* Task details
What comes back must be the data itself, retyped exactly.

::::

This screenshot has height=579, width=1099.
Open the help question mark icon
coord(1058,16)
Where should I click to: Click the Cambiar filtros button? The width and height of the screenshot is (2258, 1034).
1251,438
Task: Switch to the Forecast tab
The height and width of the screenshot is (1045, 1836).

::::

* Exercise output
This screenshot has height=579, width=1099.
Open the help question mark icon
coord(1058,16)
Where should I click to: Click the Cambiar filtros button? The width and height of the screenshot is (2258, 1034).
1251,438
Task: Switch to the Forecast tab
The height and width of the screenshot is (1045, 1836).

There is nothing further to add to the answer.